Co do wpływu kofeiny na możliwość zajścia w ciążę zdania są podzielone. Niektórzy badacze twierdzą jednak, że kofeina może obniżyć płodność, gdyż obkurcza naczynia krwionośne. W efekcie spowalnia przepływ krwi do macicy i utrudnia zagnieżdżenie się w niej komórki jajowej.

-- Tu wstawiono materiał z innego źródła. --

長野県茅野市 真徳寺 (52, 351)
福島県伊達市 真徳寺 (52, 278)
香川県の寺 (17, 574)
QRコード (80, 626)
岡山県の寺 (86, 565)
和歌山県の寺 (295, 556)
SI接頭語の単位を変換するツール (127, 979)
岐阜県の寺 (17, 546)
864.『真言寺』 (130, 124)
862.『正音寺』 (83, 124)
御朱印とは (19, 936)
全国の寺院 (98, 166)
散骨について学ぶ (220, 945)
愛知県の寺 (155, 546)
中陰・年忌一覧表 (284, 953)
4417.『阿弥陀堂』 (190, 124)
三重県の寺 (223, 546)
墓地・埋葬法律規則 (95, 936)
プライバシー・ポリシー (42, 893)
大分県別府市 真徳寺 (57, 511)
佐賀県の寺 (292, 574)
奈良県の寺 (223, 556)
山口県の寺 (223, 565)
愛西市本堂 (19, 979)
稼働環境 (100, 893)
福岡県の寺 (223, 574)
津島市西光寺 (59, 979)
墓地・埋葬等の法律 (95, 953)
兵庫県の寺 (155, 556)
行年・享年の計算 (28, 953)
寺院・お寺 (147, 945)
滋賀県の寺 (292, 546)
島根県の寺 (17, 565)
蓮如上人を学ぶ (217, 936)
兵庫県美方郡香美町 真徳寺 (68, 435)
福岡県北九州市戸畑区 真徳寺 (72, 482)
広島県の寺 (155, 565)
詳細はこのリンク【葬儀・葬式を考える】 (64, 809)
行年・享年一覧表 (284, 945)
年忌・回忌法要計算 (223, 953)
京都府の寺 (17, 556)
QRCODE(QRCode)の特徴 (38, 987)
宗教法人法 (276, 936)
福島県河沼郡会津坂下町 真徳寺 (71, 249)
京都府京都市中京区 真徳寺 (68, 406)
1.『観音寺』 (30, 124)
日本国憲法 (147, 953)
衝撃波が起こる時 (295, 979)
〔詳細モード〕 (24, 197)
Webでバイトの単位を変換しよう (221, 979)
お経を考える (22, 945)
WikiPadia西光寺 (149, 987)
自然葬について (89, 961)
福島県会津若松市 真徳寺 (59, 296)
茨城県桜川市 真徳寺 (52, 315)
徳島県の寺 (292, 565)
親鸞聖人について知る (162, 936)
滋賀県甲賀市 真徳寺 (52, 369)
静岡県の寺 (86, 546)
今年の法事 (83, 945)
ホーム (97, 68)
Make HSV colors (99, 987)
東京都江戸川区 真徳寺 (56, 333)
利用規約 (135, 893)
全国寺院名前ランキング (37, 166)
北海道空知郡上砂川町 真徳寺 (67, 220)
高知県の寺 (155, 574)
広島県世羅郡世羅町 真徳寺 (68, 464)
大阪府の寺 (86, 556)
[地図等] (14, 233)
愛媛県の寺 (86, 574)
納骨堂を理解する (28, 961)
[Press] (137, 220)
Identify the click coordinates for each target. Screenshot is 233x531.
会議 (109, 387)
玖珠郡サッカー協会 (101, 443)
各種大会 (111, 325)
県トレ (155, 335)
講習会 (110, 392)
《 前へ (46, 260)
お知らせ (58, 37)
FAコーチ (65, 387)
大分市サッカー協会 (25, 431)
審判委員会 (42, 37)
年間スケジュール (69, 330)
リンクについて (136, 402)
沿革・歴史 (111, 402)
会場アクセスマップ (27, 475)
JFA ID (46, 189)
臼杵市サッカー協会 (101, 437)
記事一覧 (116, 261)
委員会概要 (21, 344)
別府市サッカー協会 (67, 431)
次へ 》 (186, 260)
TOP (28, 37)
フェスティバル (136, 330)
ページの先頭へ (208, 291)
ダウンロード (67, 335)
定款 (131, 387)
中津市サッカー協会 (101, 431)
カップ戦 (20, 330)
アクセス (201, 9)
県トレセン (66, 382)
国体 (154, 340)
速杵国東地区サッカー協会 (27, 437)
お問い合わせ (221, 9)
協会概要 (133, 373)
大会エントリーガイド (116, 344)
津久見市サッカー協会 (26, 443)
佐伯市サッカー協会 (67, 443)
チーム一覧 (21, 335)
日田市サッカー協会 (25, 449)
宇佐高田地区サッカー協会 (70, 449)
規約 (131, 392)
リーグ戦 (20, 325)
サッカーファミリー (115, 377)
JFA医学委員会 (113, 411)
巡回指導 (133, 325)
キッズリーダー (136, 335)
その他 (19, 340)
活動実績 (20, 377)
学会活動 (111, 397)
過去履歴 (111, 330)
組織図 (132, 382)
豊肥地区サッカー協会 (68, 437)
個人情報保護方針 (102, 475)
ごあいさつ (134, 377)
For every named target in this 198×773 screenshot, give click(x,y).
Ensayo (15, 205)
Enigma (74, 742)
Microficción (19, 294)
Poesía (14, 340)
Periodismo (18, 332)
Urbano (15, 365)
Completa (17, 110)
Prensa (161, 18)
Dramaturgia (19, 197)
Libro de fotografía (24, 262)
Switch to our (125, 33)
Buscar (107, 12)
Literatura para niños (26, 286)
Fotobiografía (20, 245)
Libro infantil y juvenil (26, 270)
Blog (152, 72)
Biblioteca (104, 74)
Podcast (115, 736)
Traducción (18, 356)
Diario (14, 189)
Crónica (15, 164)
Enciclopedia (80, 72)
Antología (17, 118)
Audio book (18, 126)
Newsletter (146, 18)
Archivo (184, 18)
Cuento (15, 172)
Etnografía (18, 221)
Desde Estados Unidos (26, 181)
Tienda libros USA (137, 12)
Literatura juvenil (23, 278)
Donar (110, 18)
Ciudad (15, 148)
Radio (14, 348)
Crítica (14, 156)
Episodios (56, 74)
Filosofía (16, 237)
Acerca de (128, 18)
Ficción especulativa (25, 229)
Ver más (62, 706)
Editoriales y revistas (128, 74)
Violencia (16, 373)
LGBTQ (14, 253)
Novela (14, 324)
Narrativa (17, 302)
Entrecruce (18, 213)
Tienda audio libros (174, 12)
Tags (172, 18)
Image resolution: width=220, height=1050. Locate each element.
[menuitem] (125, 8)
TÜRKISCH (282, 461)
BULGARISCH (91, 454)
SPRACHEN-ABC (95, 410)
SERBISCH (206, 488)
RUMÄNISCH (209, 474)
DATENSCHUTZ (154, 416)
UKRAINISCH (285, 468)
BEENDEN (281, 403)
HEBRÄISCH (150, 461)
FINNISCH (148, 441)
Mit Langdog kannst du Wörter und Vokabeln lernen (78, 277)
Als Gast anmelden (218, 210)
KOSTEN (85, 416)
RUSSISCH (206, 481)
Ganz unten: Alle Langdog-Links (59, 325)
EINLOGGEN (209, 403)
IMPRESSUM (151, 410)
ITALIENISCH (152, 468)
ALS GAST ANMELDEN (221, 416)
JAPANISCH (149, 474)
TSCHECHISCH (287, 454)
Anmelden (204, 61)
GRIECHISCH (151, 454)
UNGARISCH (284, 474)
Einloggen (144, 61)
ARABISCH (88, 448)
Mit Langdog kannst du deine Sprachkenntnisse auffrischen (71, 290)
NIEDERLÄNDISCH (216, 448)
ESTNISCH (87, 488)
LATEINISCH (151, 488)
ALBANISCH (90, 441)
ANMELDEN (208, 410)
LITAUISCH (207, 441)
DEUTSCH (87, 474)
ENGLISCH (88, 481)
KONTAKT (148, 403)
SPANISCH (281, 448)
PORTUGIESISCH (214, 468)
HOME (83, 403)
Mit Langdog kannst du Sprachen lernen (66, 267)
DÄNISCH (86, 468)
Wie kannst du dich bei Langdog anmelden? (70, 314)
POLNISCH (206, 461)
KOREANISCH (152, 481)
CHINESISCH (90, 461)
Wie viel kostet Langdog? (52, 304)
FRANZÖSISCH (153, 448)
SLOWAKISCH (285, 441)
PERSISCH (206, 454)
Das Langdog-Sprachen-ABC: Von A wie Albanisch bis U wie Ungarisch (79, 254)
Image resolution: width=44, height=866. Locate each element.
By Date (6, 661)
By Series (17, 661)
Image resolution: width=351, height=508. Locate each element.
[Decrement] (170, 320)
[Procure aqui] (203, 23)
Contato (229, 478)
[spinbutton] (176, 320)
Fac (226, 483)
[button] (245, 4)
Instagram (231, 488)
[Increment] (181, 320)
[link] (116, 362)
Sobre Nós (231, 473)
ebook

Nadwadze i niedowadze – stop

Masa ciała także ma wpływ na zdolność zajścia w ciążę. Kobiety ważące zbyt dużo lub zbyt mało mogą mieć zaburzoną płodność – twierdzą specjaliści. Dzieje się tak dlatego, że przy nadwadze i niedowadze zaburzeniu ulega cykl miesiączkowy i owulacja. Pojawiają się również zaburzenia hormonalne polegające między innymi na zmniejszonym wydzielaniu hormonu FSH oraz hormonu LH. Ten pierwszy pobudza jajniki do powstawania i rozwoju pęcherzyków Graafa, w których rozwija się komórka jajowa. Z kolei LH uruchomia mechanizmy doprowadzające do pęknięcia pęcherzyka, z którego wydostaje się dojrzała, gotowa do zapłodnienia komórka jajowa.

Przyszła mama powinna więc zadbać o optymalną masę ciała, bez nadwagi, ale także niedowagi. Specjaliści obalają mit o tym, że planując ciążę lub już spodziewając się dziecka nie należy ćwiczyć – zalecają wręcz codzienną aktywność fizyczną, trwającą 30-60 minut dziennie.

Odpowiednia dieta i tryb życia będący wypadkową równowagi między czasem pracy i relaksu, umiarkowanej regularnej aktywności fizycznej oraz realizowania pasji, podnoszącego poziom endorfin nie są bynajmniej zaleceniami wyłącznie dla pań, które mają problem z doczekaniem się potomstwa. To także nie jest tylko dieta dla kobiet w ciąży. Racjonalne podejście do żywienia, zrozumienie zasad pozwalających nam zarządzać energią organizmu i dzięki temu wykorzystywać jego potencjał są niezbędne dla wszystkich kobiet, które planują macierzyństwo i chcą się świadomie i z pełną odpowiedzialnością do niego przygotować.